## begin AVAILABLE DATA

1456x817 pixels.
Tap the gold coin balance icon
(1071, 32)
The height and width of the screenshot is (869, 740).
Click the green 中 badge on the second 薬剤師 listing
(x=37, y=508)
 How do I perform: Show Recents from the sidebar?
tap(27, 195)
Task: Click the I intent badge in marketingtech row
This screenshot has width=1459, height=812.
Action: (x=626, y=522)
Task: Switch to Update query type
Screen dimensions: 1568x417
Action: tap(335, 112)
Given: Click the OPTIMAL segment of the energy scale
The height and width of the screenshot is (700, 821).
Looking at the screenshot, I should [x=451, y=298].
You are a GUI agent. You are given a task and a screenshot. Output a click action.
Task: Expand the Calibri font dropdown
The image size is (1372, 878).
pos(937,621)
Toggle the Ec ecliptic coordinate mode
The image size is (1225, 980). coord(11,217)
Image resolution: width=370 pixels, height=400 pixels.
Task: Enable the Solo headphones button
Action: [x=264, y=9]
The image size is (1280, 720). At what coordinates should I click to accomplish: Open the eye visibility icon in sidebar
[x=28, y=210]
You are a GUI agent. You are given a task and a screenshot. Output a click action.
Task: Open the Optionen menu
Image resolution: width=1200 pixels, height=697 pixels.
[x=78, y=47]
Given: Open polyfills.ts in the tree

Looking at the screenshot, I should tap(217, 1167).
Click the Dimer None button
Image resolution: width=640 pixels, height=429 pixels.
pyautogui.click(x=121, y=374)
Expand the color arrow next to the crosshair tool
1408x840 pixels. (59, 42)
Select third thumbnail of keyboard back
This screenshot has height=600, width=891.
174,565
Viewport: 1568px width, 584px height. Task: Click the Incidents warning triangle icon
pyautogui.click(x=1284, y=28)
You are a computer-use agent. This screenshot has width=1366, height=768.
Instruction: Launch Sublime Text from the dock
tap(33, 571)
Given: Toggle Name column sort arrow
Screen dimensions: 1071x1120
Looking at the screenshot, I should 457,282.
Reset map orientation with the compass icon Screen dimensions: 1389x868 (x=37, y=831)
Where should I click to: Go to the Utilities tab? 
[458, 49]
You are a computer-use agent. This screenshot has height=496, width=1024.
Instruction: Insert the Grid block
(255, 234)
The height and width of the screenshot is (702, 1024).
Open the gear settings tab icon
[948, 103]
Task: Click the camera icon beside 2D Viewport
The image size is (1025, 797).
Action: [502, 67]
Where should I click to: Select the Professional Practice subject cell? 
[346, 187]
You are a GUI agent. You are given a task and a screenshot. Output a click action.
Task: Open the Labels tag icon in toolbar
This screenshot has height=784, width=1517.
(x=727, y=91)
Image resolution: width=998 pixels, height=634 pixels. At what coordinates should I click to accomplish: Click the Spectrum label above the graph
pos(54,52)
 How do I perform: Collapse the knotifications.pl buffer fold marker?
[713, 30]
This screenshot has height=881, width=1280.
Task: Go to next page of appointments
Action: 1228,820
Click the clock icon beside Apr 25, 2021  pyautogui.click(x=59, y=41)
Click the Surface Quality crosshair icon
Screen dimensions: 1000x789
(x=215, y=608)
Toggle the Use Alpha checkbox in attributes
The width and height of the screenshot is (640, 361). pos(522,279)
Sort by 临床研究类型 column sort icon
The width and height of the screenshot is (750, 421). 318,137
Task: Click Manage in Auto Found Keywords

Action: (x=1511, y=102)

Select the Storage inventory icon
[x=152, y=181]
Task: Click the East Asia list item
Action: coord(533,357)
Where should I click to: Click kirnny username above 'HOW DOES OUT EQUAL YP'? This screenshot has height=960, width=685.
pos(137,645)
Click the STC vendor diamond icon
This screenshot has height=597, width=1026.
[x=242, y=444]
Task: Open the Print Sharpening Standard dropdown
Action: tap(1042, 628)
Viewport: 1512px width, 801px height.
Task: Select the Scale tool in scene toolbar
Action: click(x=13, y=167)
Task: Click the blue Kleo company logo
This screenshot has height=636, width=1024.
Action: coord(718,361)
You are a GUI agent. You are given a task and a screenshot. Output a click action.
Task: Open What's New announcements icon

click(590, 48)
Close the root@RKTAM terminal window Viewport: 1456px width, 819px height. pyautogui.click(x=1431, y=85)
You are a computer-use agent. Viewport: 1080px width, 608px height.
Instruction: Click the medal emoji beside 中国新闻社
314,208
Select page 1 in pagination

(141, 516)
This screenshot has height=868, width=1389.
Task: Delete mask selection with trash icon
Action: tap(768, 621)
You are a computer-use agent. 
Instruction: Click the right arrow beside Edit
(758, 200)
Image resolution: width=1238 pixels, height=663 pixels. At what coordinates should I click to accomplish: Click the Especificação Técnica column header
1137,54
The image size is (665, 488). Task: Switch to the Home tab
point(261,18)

## end AVAILABLE DATA

● SET EXERCISE
Recast all of the data above as a Markdown table with two columns, Row and Line. Give each nonblank line its own numbered row and leave out blank lines.

● PROBLEM SOLUTION
| Row | Line |
|---|---|
| 1 | 1456x817 pixels. |
| 2 | Tap the gold coin balance icon |
| 3 | (1071, 32) |
| 4 | The height and width of the screenshot is (869, 740). |
| 5 | Click the green 中 badge on the second 薬剤師 listing |
| 6 | (x=37, y=508) |
| 7 |  How do I perform: Show Recents from the sidebar? |
| 8 | tap(27, 195) |
| 9 | Task: Click the I intent badge in marketingtech row |
| 10 | This screenshot has width=1459, height=812. |
| 11 | Action: (x=626, y=522) |
| 12 | Task: Switch to Update query type |
| 13 | Screen dimensions: 1568x417 |
| 14 | Action: tap(335, 112) |
| 15 | Given: Click the OPTIMAL segment of the energy scale |
| 16 | The height and width of the screenshot is (700, 821). |
| 17 | Looking at the screenshot, I should [x=451, y=298]. |
| 18 | You are a GUI agent. You are given a task and a screenshot. Output a click action. |
| 19 | Task: Expand the Calibri font dropdown |
| 20 | The image size is (1372, 878). |
| 21 | pos(937,621) |
| 22 | Toggle the Ec ecliptic coordinate mode |
| 23 | The image size is (1225, 980). coord(11,217) |
| 24 | Image resolution: width=370 pixels, height=400 pixels. |
| 25 | Task: Enable the Solo headphones button |
| 26 | Action: [x=264, y=9] |
| 27 | The image size is (1280, 720). At what coordinates should I click to accomplish: Open the eye visibility icon in sidebar |
| 28 | [x=28, y=210] |
| 29 | You are a GUI agent. You are given a task and a screenshot. Output a click action. |
| 30 | Task: Open the Optionen menu |
| 31 | Image resolution: width=1200 pixels, height=697 pixels. |
| 32 | [x=78, y=47] |
| 33 | Given: Open polyfills.ts in the tree |
| 34 | Looking at the screenshot, I should tap(217, 1167). |
| 35 | Click the Dimer None button |
| 36 | Image resolution: width=640 pixels, height=429 pixels. |
| 37 | pyautogui.click(x=121, y=374) |
| 38 | Expand the color arrow next to the crosshair tool |
| 39 | 1408x840 pixels. (59, 42) |
| 40 | Select third thumbnail of keyboard back |
| 41 | This screenshot has height=600, width=891. |
| 42 | 174,565 |
| 43 | Viewport: 1568px width, 584px height. Task: Click the Incidents warning triangle icon |
| 44 | pyautogui.click(x=1284, y=28) |
| 45 | You are a computer-use agent. This screenshot has width=1366, height=768. |
| 46 | Instruction: Launch Sublime Text from the dock |
| 47 | tap(33, 571) |
| 48 | Given: Toggle Name column sort arrow |
| 49 | Screen dimensions: 1071x1120 |
| 50 | Looking at the screenshot, I should 457,282. |
| 51 | Reset map orientation with the compass icon Screen dimensions: 1389x868 (x=37, y=831) |
| 52 | Where should I click to: Go to the Utilities tab?  |
| 53 | [458, 49] |
| 54 | You are a computer-use agent. This screenshot has height=496, width=1024. |
| 55 | Instruction: Insert the Grid block |
| 56 | (255, 234) |
| 57 | The height and width of the screenshot is (702, 1024). |
| 58 | Open the gear settings tab icon |
| 59 | [948, 103] |
| 60 | Task: Click the camera icon beside 2D Viewport |
| 61 | The image size is (1025, 797). |
| 62 | Action: [502, 67] |
| 63 | Where should I click to: Select the Professional Practice subject cell?  |
| 64 | [346, 187] |
| 65 | You are a GUI agent. You are given a task and a screenshot. Output a click action. |
| 66 | Task: Open the Labels tag icon in toolbar |
| 67 | This screenshot has height=784, width=1517. |
| 68 | (x=727, y=91) |
| 69 | Image resolution: width=998 pixels, height=634 pixels. At what coordinates should I click to accomplish: Click the Spectrum label above the graph |
| 70 | pos(54,52) |
| 71 |  How do I perform: Collapse the knotifications.pl buffer fold marker? |
| 72 | [713, 30] |
| 73 | This screenshot has height=881, width=1280. |
| 74 | Task: Go to next page of appointments |
| 75 | Action: 1228,820 |
| 76 | Click the clock icon beside Apr 25, 2021  pyautogui.click(x=59, y=41) |
| 77 | Click the Surface Quality crosshair icon |
| 78 | Screen dimensions: 1000x789 |
| 79 | (x=215, y=608) |
| 80 | Toggle the Use Alpha checkbox in attributes |
| 81 | The width and height of the screenshot is (640, 361). pos(522,279) |
| 82 | Sort by 临床研究类型 column sort icon |
| 83 | The width and height of the screenshot is (750, 421). 318,137 |
| 84 | Task: Click Manage in Auto Found Keywords |
| 85 | Action: (x=1511, y=102) |
| 86 | Select the Storage inventory icon |
| 87 | [x=152, y=181] |
| 88 | Task: Click the East Asia list item |
| 89 | Action: coord(533,357) |
| 90 | Where should I click to: Click kirnny username above 'HOW DOES OUT EQUAL YP'? This screenshot has height=960, width=685. |
| 91 | pos(137,645) |
| 92 | Click the STC vendor diamond icon |
| 93 | This screenshot has height=597, width=1026. |
| 94 | [x=242, y=444] |
| 95 | Task: Open the Print Sharpening Standard dropdown |
| 96 | Action: tap(1042, 628) |
| 97 | Viewport: 1512px width, 801px height. |
| 98 | Task: Select the Scale tool in scene toolbar |
| 99 | Action: click(x=13, y=167) |
| 100 | Task: Click the blue Kleo company logo |
| 101 | This screenshot has height=636, width=1024. |
| 102 | Action: coord(718,361) |
| 103 | You are a GUI agent. You are given a task and a screenshot. Output a click action. |
| 104 | Task: Open What's New announcements icon |
| 105 | click(590, 48) |
| 106 | Close the root@RKTAM terminal window Viewport: 1456px width, 819px height. pyautogui.click(x=1431, y=85) |
| 107 | You are a computer-use agent. Viewport: 1080px width, 608px height. |
| 108 | Instruction: Click the medal emoji beside 中国新闻社 |
| 109 | 314,208 |
| 110 | Select page 1 in pagination |
| 111 | (141, 516) |
| 112 | This screenshot has height=868, width=1389. |
| 113 | Task: Delete mask selection with trash icon |
| 114 | Action: tap(768, 621) |
| 115 | You are a computer-use agent.  |
| 116 | Instruction: Click the right arrow beside Edit |
| 117 | (758, 200) |
| 118 | Image resolution: width=1238 pixels, height=663 pixels. At what coordinates should I click to accomplish: Click the Especificação Técnica column header |
| 119 | 1137,54 |
| 120 | The image size is (665, 488). Task: Switch to the Home tab |
| 121 | point(261,18) |